[Collected data]
= Beginning of Section =

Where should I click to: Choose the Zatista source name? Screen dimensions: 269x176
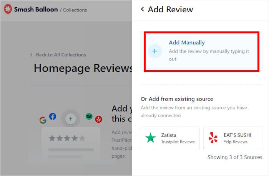[170, 135]
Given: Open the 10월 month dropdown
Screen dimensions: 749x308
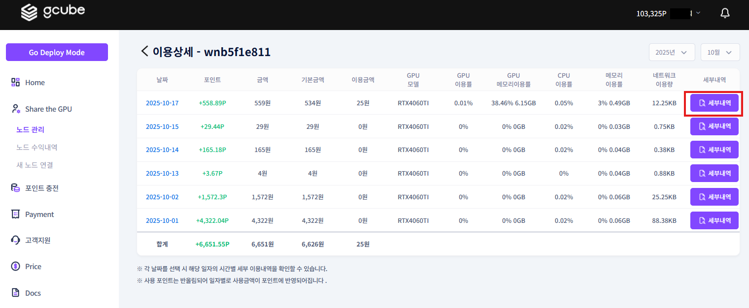Looking at the screenshot, I should (x=720, y=52).
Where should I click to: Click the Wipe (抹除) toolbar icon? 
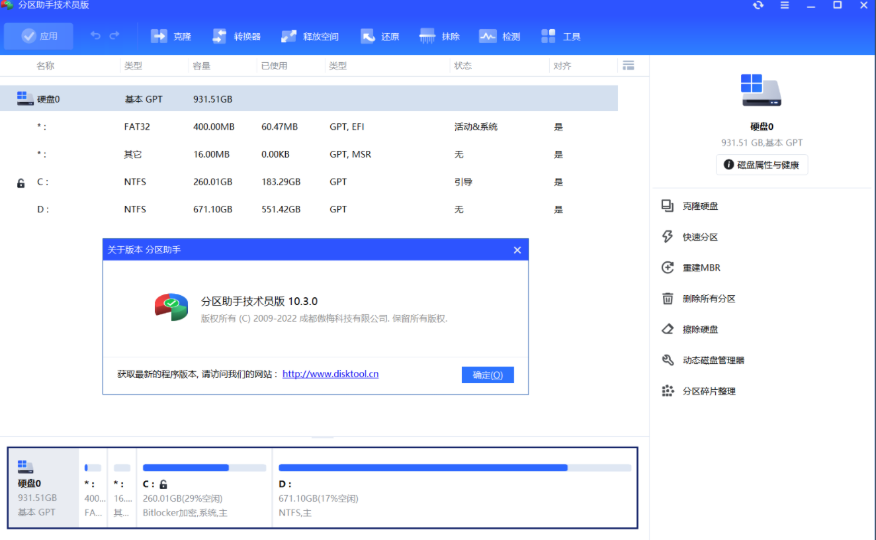[439, 36]
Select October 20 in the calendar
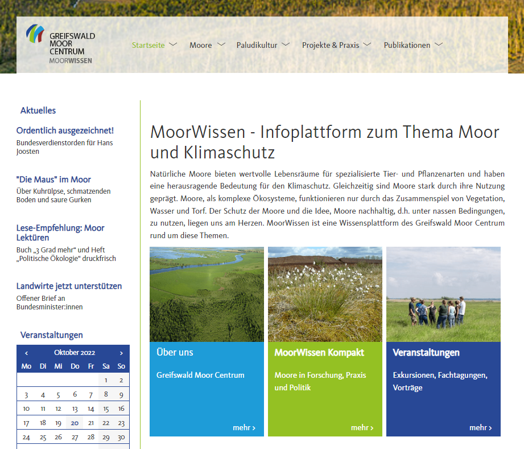Image resolution: width=524 pixels, height=449 pixels. [75, 423]
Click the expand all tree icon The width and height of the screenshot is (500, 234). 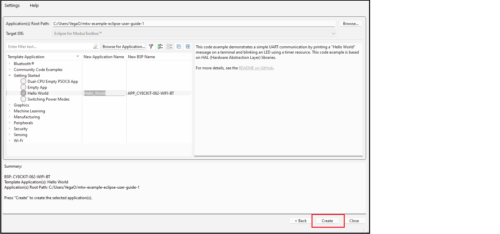click(188, 47)
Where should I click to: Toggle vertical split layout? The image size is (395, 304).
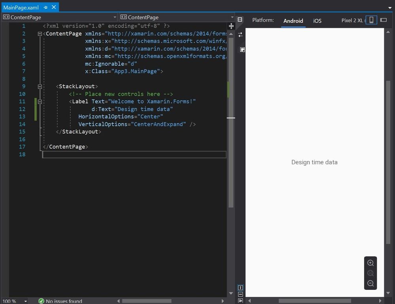coord(240,287)
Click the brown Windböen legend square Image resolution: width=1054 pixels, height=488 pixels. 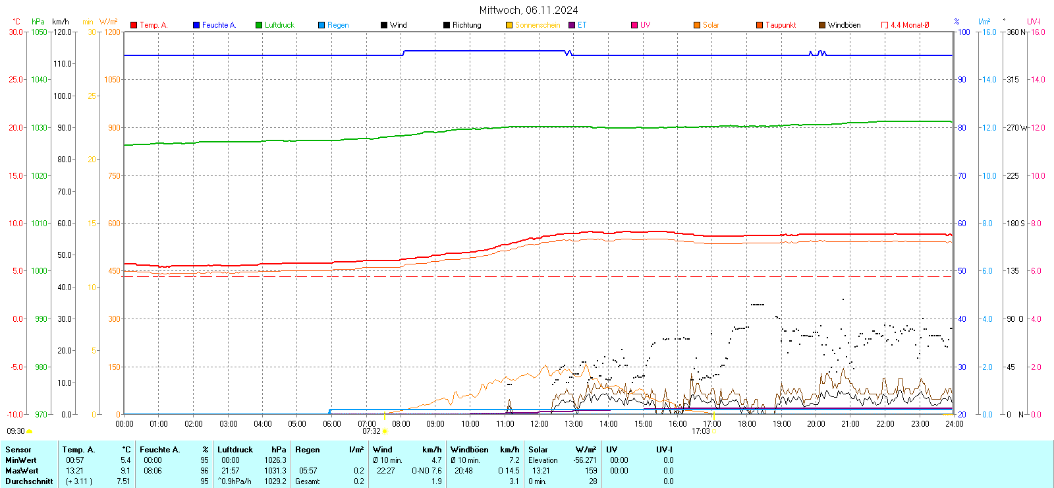822,25
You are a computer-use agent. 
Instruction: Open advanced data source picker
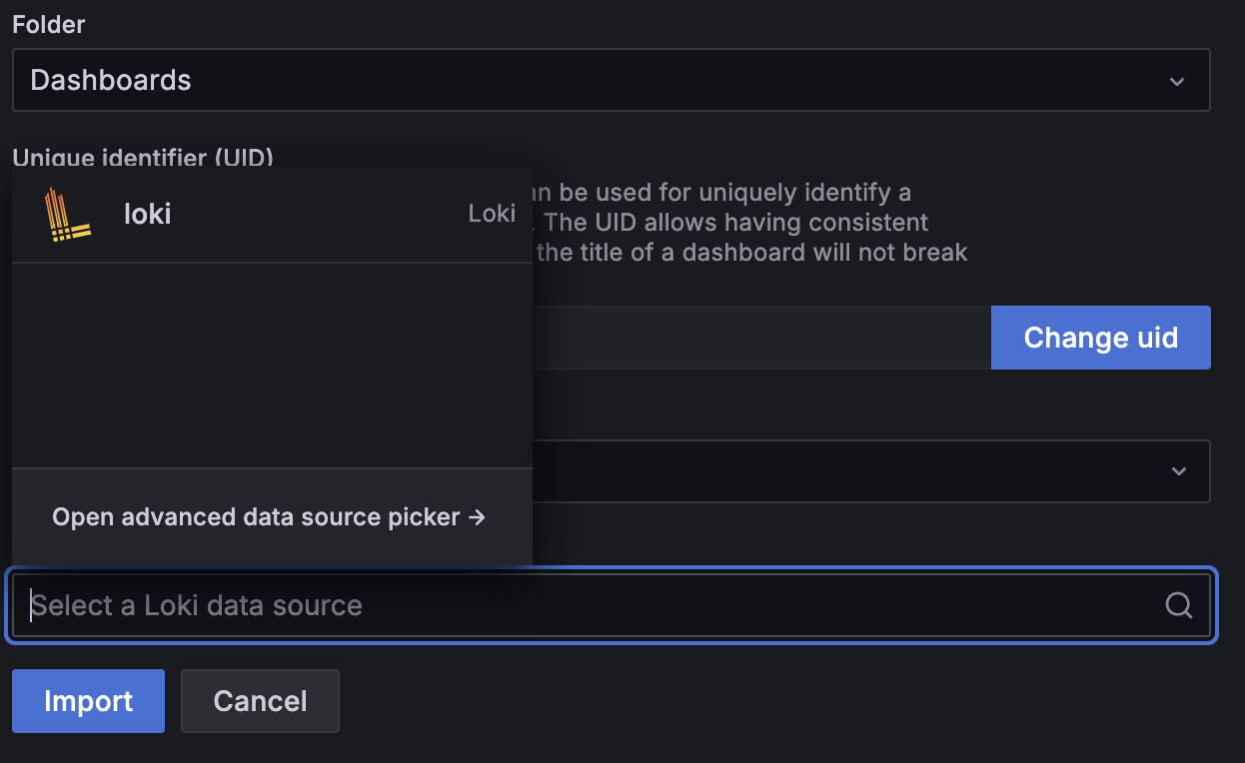coord(269,517)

= End of Section =

§ **WHAT IS EXPECTED**: Nothing but the lines from the one containing "You are a computer-use agent." to the last line of the records should be returned, exactly as they appear and without pictures.

§ **WRITTEN REPLY**:
You are a computer-use agent. 
Instruction: Open advanced data source picker
coord(269,517)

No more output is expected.